Excerpts from a dataset
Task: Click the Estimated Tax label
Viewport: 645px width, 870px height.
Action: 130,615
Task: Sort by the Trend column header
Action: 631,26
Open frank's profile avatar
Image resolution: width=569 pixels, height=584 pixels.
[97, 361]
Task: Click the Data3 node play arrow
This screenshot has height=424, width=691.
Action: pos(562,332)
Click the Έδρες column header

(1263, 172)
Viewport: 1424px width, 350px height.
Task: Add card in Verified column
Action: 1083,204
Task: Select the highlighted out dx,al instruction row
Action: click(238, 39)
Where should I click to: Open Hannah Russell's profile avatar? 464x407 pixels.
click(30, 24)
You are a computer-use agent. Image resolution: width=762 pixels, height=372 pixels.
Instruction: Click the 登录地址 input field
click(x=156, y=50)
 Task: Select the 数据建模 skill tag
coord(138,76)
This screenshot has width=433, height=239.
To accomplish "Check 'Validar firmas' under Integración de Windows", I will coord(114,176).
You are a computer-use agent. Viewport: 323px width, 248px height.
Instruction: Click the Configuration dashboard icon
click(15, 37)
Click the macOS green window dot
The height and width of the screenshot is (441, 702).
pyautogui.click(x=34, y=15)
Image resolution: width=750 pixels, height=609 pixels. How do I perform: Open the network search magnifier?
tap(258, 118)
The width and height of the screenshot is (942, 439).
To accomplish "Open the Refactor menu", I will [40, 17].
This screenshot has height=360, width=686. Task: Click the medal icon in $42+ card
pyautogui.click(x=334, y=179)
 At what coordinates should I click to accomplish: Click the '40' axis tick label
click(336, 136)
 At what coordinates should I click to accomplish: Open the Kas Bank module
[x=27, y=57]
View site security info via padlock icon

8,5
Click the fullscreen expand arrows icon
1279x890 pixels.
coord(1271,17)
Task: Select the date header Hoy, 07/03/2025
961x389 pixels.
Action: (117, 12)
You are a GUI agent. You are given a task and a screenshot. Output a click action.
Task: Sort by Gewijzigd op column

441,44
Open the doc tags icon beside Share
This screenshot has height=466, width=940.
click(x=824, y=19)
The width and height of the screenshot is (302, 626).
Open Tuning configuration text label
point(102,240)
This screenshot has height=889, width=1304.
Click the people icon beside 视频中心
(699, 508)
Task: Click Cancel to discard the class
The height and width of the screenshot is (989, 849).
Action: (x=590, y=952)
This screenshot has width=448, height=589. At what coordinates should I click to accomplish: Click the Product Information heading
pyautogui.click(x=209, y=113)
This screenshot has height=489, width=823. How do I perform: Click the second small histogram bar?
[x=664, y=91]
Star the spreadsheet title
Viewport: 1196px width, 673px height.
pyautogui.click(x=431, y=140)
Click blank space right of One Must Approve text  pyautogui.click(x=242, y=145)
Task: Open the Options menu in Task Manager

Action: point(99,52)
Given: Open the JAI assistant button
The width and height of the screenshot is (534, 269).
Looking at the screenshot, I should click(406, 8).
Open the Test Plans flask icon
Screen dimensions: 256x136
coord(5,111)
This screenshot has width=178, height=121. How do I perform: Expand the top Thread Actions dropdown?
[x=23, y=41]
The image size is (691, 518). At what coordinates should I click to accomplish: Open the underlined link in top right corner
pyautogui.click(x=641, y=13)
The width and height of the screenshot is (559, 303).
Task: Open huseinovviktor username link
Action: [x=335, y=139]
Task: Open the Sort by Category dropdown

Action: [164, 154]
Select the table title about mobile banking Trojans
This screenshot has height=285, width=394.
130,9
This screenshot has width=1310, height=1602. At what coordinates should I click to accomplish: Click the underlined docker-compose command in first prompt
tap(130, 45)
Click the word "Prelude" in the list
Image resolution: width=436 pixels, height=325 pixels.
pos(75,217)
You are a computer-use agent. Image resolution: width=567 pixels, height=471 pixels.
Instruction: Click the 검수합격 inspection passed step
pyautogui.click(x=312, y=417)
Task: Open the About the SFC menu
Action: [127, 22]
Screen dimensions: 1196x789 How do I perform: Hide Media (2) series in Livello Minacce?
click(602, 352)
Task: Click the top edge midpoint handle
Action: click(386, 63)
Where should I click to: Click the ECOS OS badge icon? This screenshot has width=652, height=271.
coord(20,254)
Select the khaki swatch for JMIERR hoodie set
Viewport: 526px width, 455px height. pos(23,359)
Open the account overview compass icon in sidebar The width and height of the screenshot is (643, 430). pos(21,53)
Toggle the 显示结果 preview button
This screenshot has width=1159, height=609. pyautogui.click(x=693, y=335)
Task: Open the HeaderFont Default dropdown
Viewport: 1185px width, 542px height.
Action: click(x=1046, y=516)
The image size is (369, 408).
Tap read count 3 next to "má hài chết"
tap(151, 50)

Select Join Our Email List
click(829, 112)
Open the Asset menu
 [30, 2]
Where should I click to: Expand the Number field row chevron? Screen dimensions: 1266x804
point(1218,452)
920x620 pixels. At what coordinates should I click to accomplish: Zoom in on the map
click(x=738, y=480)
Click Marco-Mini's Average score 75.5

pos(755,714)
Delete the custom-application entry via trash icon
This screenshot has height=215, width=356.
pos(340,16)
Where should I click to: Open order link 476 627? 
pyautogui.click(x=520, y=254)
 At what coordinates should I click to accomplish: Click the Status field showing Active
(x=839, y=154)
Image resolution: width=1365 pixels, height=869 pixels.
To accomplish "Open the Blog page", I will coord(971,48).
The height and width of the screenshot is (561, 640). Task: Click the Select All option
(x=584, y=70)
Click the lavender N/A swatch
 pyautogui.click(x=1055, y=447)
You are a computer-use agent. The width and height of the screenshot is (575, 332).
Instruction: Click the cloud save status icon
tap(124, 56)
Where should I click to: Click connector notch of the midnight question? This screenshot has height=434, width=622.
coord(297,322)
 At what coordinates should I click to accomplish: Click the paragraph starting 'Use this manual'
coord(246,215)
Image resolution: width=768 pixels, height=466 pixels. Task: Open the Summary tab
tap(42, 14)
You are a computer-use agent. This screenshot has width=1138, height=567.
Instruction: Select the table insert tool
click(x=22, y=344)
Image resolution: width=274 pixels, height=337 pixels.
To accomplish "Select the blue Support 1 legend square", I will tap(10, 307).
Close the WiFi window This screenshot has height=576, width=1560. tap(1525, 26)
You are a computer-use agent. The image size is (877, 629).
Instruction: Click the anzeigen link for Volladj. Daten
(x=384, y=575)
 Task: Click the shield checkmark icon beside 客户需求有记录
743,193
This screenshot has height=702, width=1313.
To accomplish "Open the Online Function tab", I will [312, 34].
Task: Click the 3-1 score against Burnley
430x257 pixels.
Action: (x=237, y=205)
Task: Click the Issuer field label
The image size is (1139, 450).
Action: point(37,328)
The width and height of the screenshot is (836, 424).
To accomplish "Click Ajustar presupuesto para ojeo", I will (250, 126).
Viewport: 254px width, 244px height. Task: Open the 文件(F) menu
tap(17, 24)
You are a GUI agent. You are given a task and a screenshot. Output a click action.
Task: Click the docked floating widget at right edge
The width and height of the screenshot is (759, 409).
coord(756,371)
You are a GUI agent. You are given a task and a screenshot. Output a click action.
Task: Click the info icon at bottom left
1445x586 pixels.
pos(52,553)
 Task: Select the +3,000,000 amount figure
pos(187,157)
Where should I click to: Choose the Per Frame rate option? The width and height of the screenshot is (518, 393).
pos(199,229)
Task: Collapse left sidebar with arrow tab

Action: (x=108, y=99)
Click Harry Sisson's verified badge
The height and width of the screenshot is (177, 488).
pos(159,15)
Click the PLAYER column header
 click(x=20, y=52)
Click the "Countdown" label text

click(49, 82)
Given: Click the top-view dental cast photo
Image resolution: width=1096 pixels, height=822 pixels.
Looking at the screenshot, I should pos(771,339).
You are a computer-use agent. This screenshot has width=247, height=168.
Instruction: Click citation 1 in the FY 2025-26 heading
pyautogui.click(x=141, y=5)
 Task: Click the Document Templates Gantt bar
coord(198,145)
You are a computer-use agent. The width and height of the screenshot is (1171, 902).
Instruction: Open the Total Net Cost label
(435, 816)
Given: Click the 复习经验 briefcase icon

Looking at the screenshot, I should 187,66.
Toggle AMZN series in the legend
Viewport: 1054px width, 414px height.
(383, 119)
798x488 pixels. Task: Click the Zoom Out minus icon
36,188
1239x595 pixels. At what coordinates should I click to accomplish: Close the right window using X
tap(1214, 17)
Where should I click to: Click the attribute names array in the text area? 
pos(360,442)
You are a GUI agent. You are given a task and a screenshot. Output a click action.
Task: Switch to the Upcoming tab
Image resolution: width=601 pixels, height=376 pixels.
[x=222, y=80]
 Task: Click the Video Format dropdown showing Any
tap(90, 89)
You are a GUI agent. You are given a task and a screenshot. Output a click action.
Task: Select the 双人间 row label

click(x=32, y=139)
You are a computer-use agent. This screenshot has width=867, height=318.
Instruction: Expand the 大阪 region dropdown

_Exercise instructions:_
Beginning of the records through the line with "Task: Click the Data3 node play arrow": return that span exactly and stop there.

_Solution to this task:_
Task: Click the Estimated Tax label
Viewport: 645px width, 870px height.
Action: 130,615
Task: Sort by the Trend column header
Action: 631,26
Open frank's profile avatar
Image resolution: width=569 pixels, height=584 pixels.
[97, 361]
Task: Click the Data3 node play arrow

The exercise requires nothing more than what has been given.